> [DIRECTIONS FOR THIS TASK]
How many of the lines below contain the word "agent"? Only the number is wanted.

> [EXTRACTED ENTRIES]
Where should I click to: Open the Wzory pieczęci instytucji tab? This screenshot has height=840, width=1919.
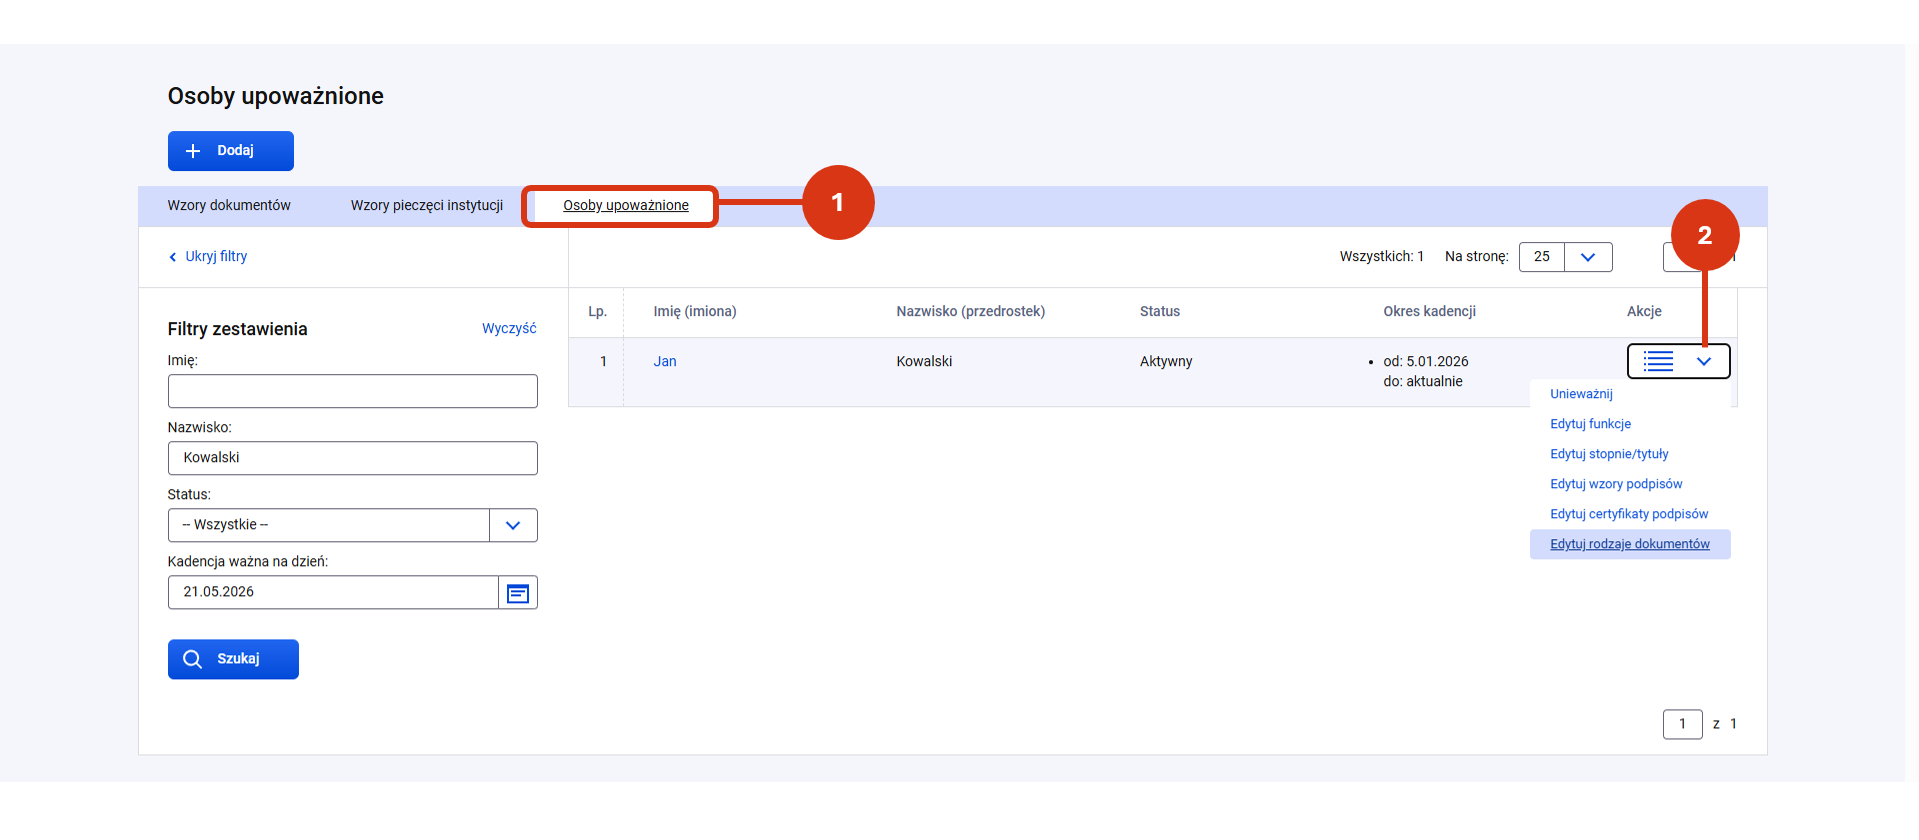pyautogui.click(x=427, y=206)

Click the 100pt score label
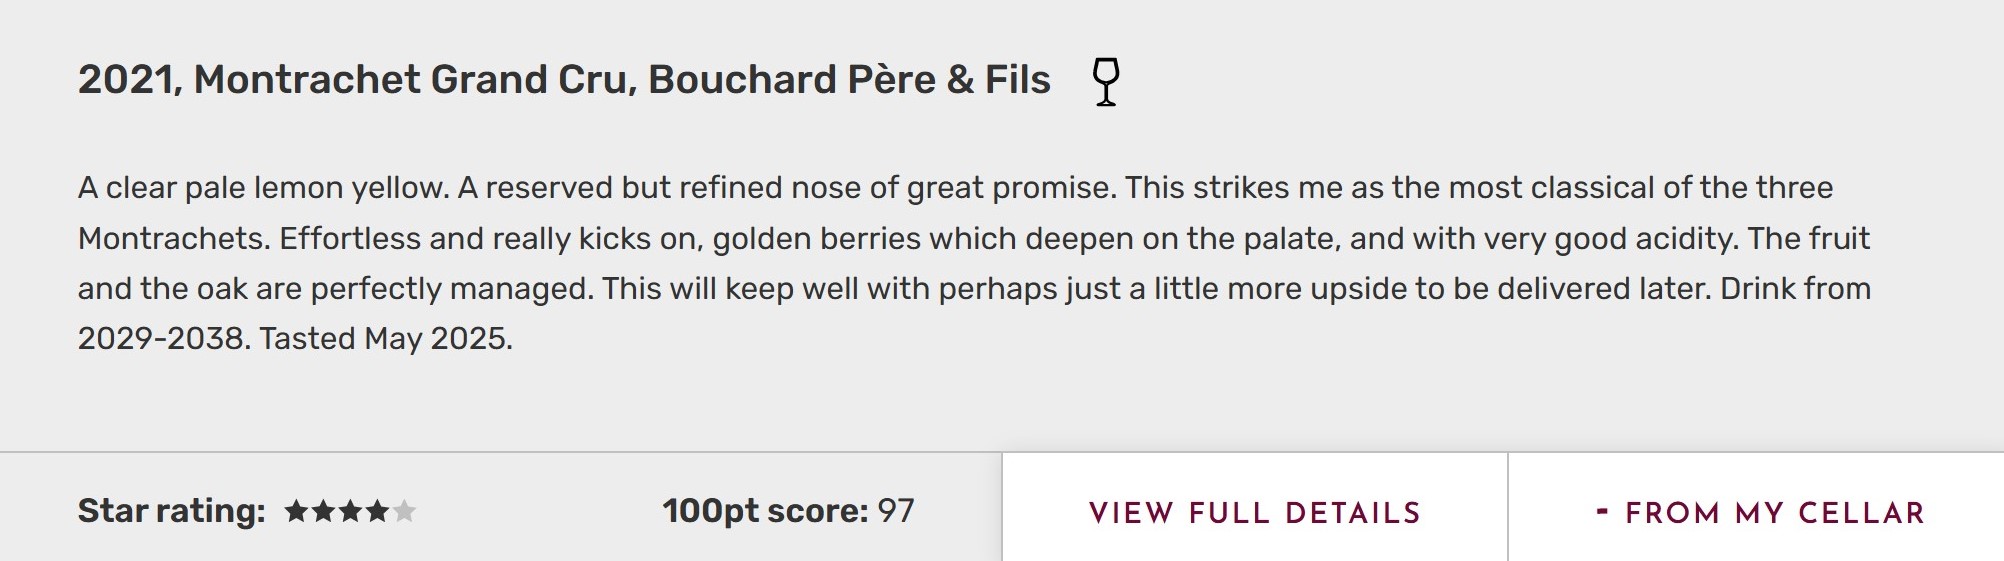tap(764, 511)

---

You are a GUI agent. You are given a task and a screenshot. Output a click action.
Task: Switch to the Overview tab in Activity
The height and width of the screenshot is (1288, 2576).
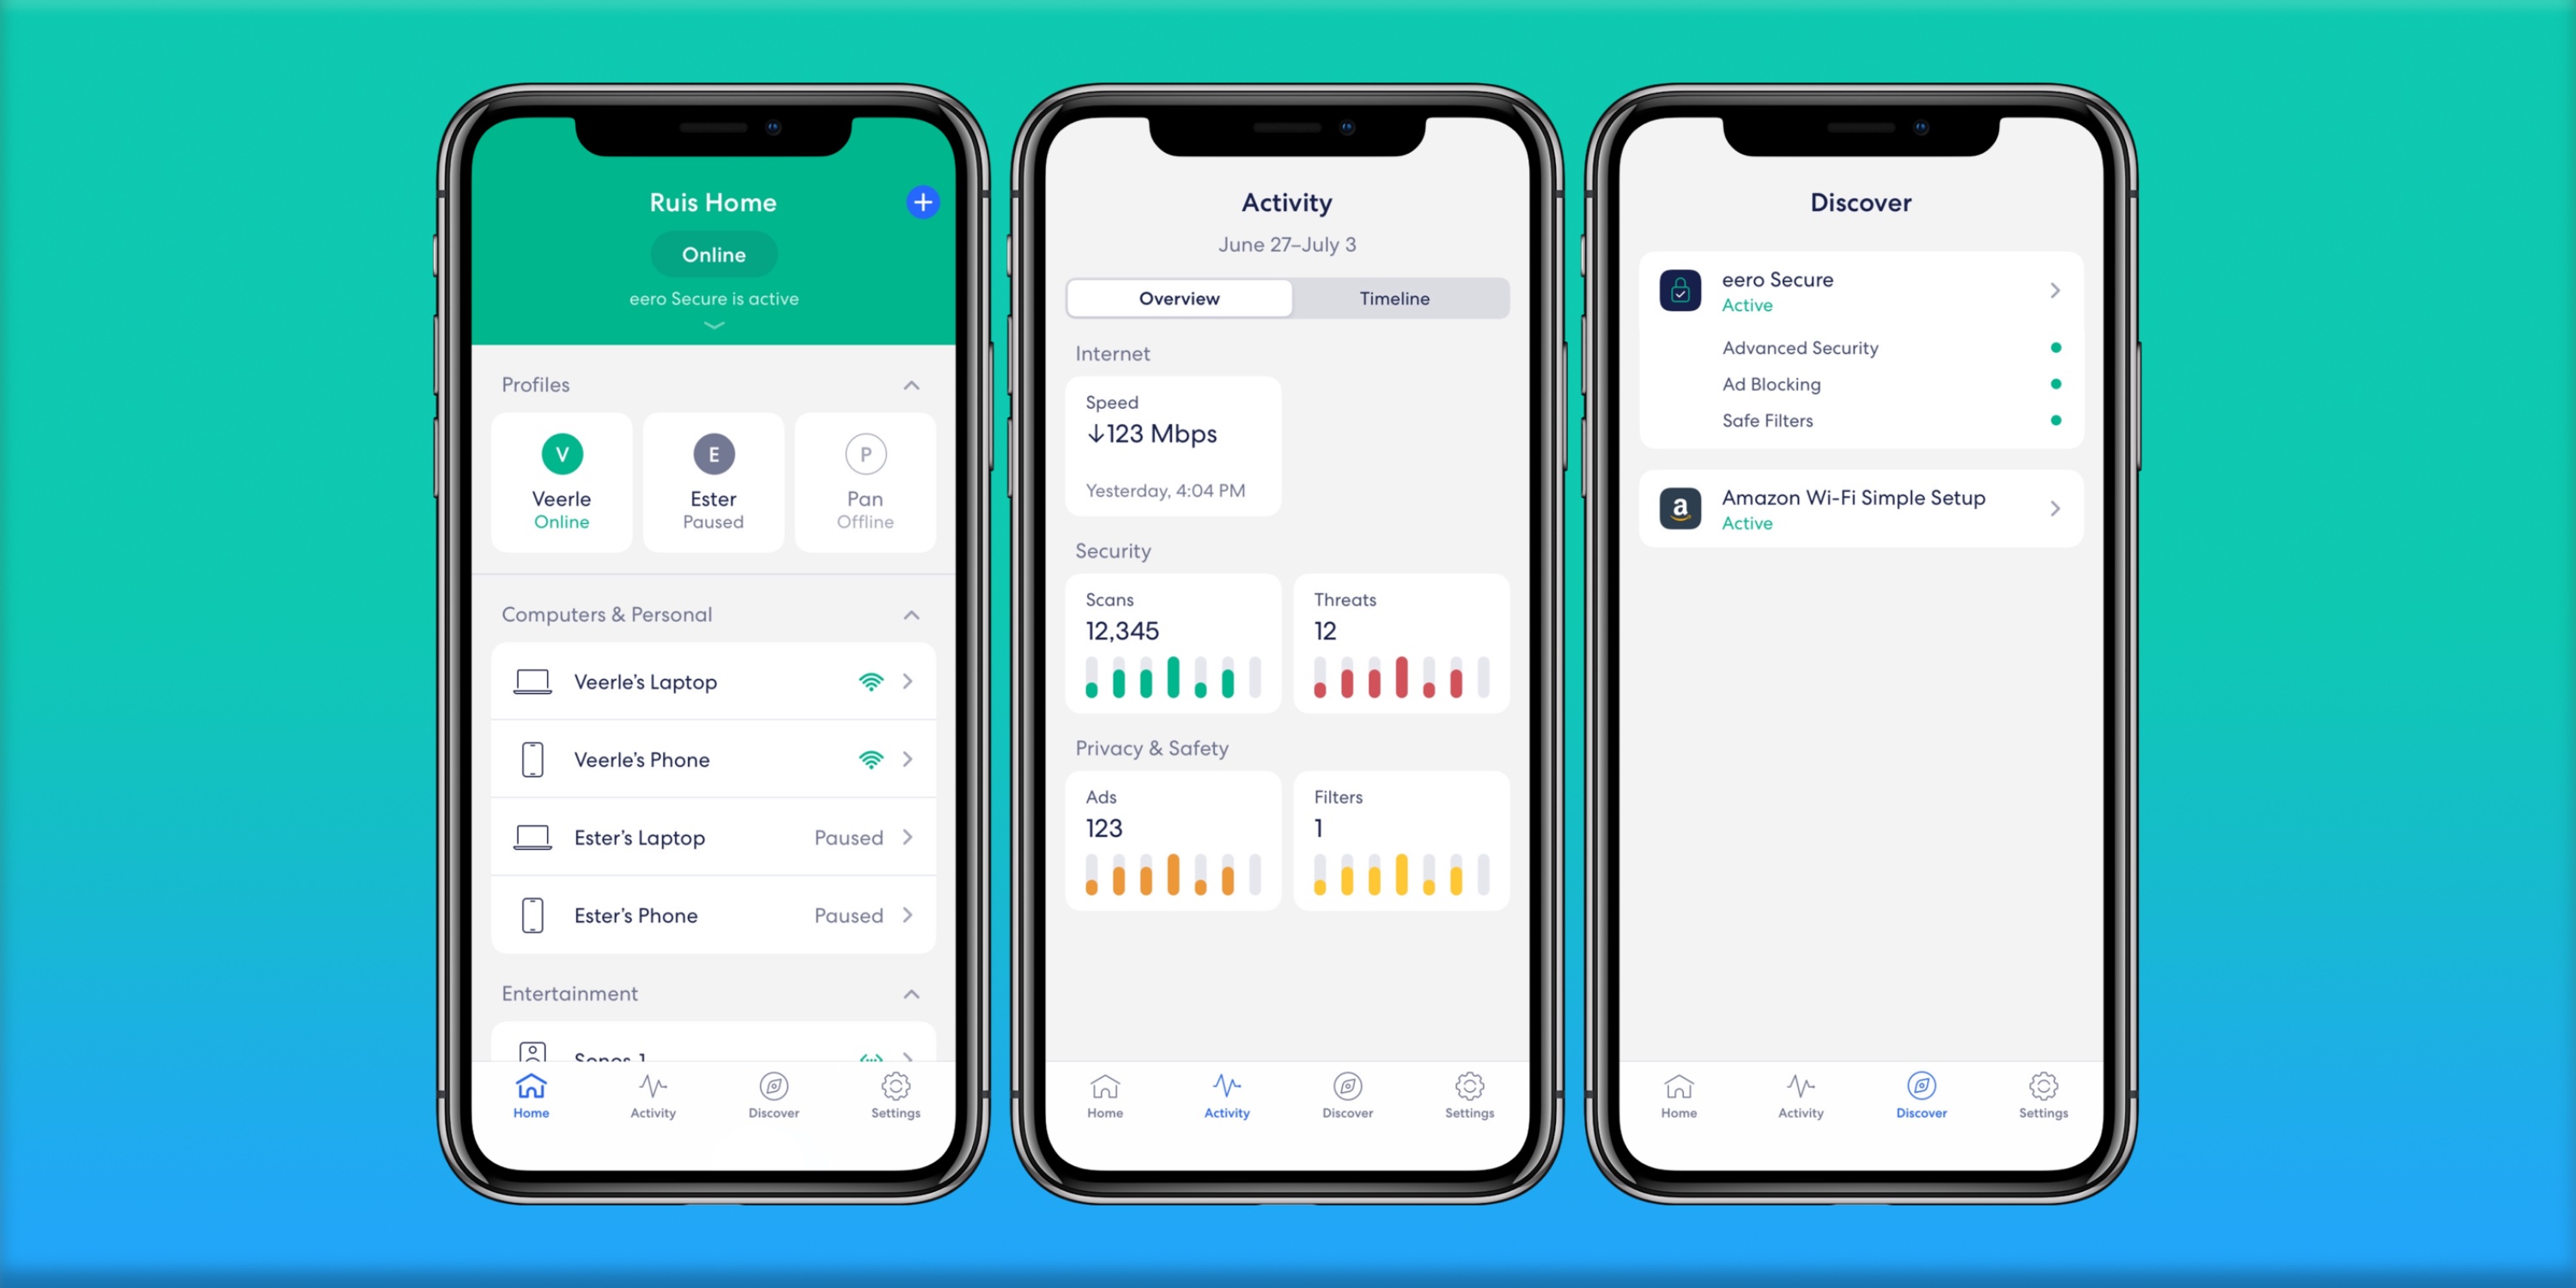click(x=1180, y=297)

---

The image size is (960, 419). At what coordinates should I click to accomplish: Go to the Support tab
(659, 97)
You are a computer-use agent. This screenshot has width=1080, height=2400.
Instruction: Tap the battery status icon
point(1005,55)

> [YOUR SOLUTION]
2